Poeme
POEME, (Poesie.) [Poésie] Jaucourt
POEME, s. m. (Poésie.)
Un poëme est une imitation de la belle nature, exprimé par le discours mesuré.
La vraie poésie consistant essentiellement dans l'imitation, c'est dans l'imitation même que doivent se trouver ses différentes divisions. Les hommes acquierent la connoissance de ce qui est hors d'eux - mêmes, par les yeux ou par les oreilles, parce qu'ils voient les choses eux - mêmes, ou qu'ils les entendent raconter par les autres. Cette double maniere de connoître produit la premiere division de la Poésie, & la partage en deux especes, dont l'une est dramatique, où nous entendons les discours directs des personnes qui agissent; l'autre épique, où nous ne voyons ni n'entendons rien par nous - mêmes directement, où tout nous est raconté.
Aut agitur res in scenis, aut acta refertur. Si de ces deux especes on en forme une troisieme qui soit mixte, c'est - à - dire mêlée de l'épique & du dramatique, où il y ait du spectacle & du récit; toutes les regles de cette troisieme espece seront contenues dans celles des deux autres. Cette division, qui n'est fondée que sur la maniere dont la Poésie montre les objets, est suivie d'une autre qui est prise dans la qualité des objets mêmes que traite la Poésie.

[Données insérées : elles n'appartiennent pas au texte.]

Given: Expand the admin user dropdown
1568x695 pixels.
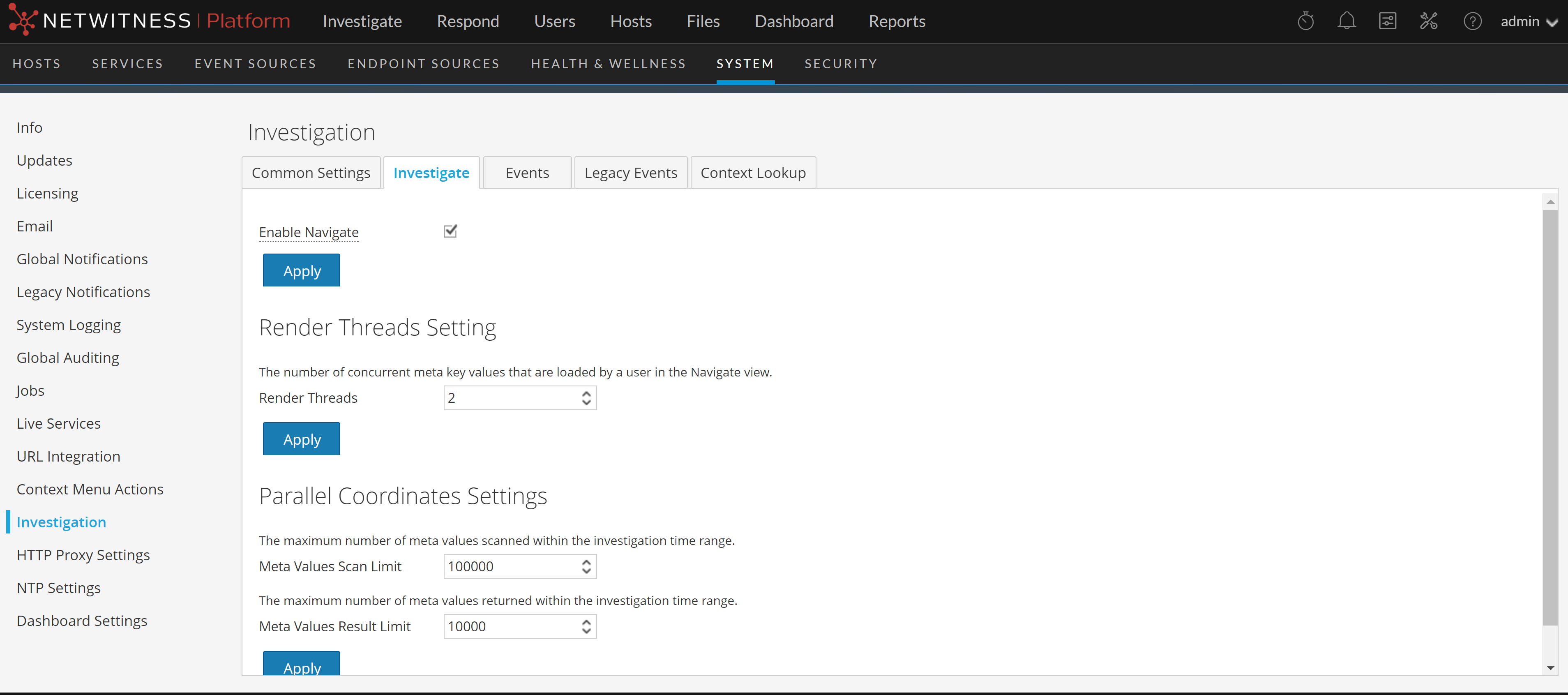Looking at the screenshot, I should [x=1529, y=22].
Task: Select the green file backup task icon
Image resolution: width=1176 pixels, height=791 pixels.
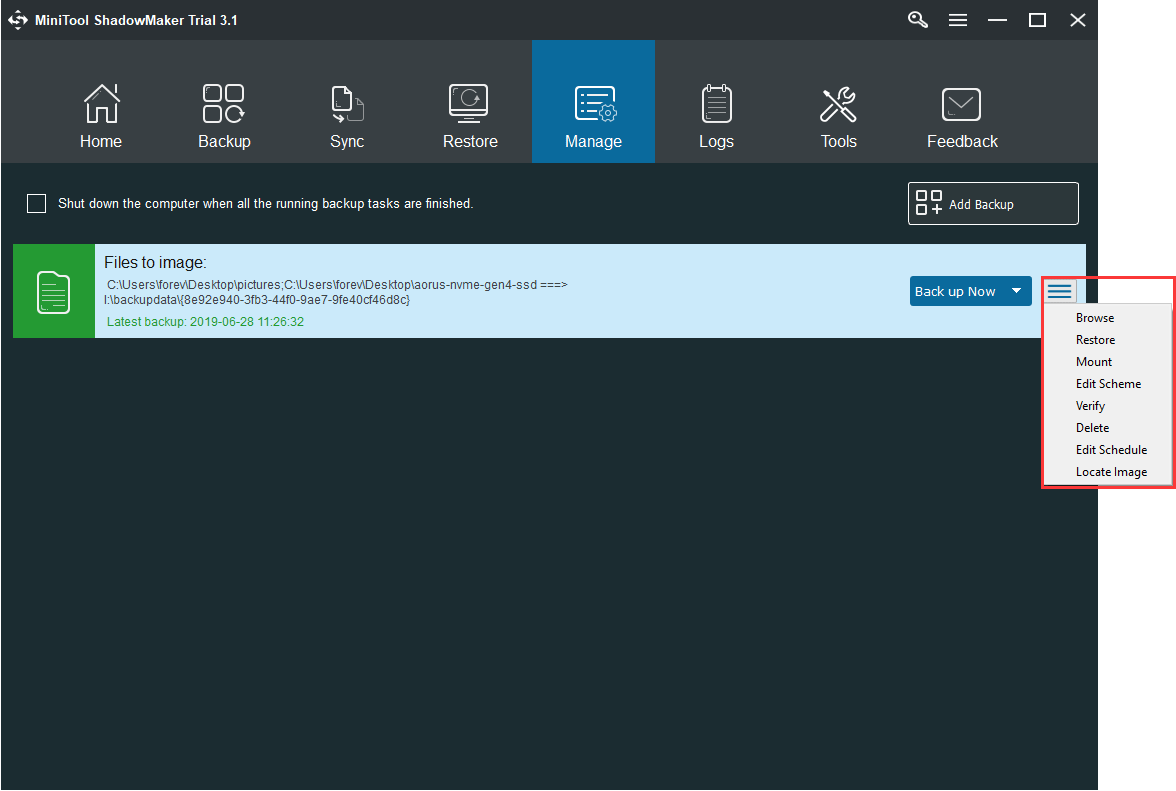Action: [x=54, y=291]
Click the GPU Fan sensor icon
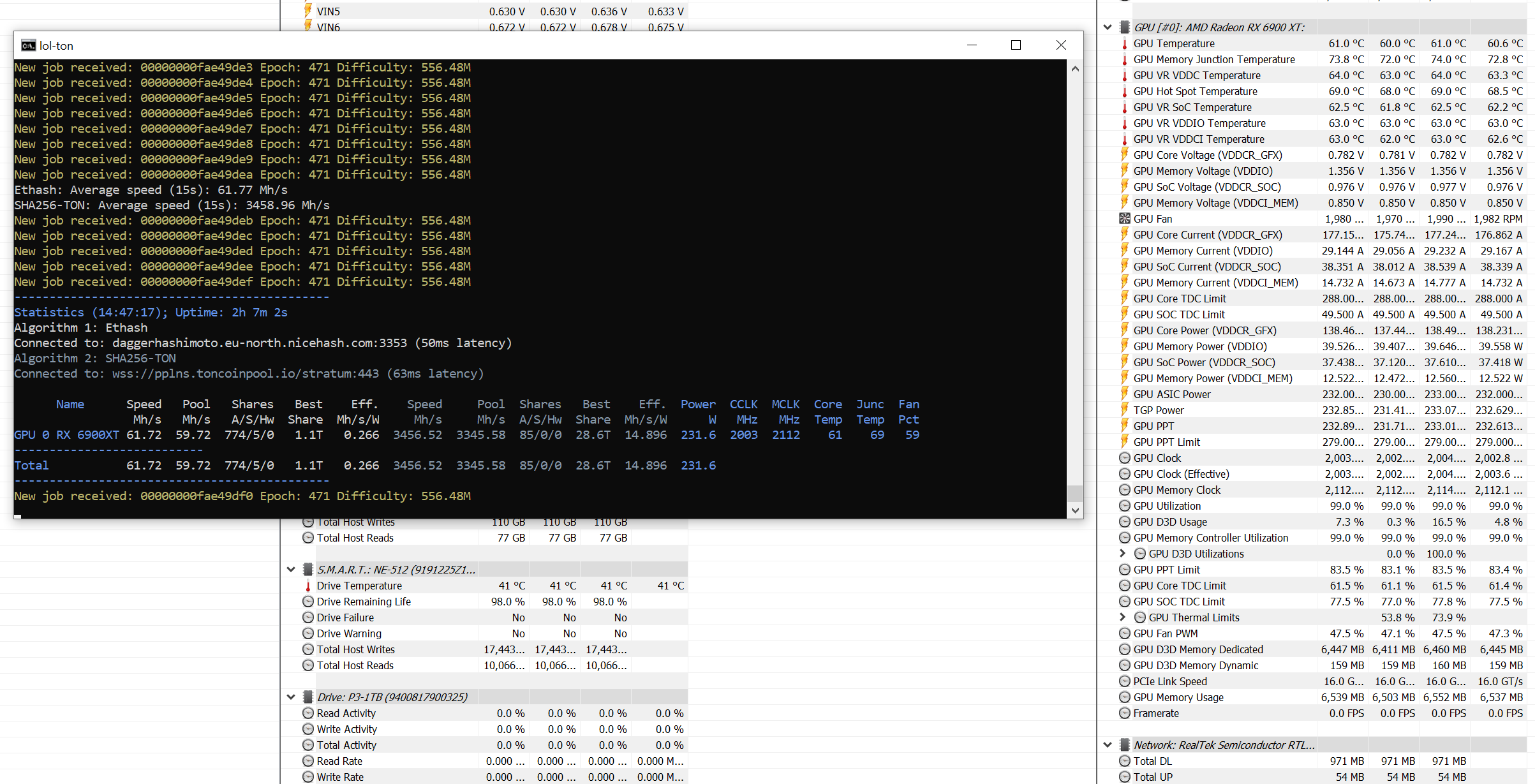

Depuis la divinité jusqu'aux derniers insectes, tout ce à quoi on peut supposer de l'action, est soumis à la Poésie, parce qu'il l'est à l'imitation. Ainsi, comme il y a des dieux, des rois, de simples citoyens, des bergers, des animaux, & que l'art s'est plu à les imiter dans leurs actions vraies ou vraissemblables, il y a aussi des opéra, des tragédies, des comédies, des pastorales, des apologues; & c'est la seconde division dont chaque membre peut être encore sous - divisé, selon la diversité des objets, quoique dans le même genre.
Ces diverses especes de poëmes ont leur style & leurs regles particulieres dont il est parlé sous chaque article: c'est assez d'observer ici que tous les poëmes sont destinés à instruire ou à plaire, c'est - à - dire que dans les uns l'auteur se propose principalement d'instruire, & dans les autres de plaire, sans qu'un objet exclue l'autre. L'utile domine dans le premier genre, l'agrément dans le second; mais dans l'un l'utile a besoin d'être paré de quelqu'agrément; & dans l'autre l'agrément doit être soutenu par l'utile, sans quoi le premier paroît dur, sec & triste, l'autre fade, insipide & vuide. (D. J.)
Quelle: Encyclopédie ou Dictionnaire raisonné des sciences, des arts et des métiers, t. 12:812 (Paris, 1765).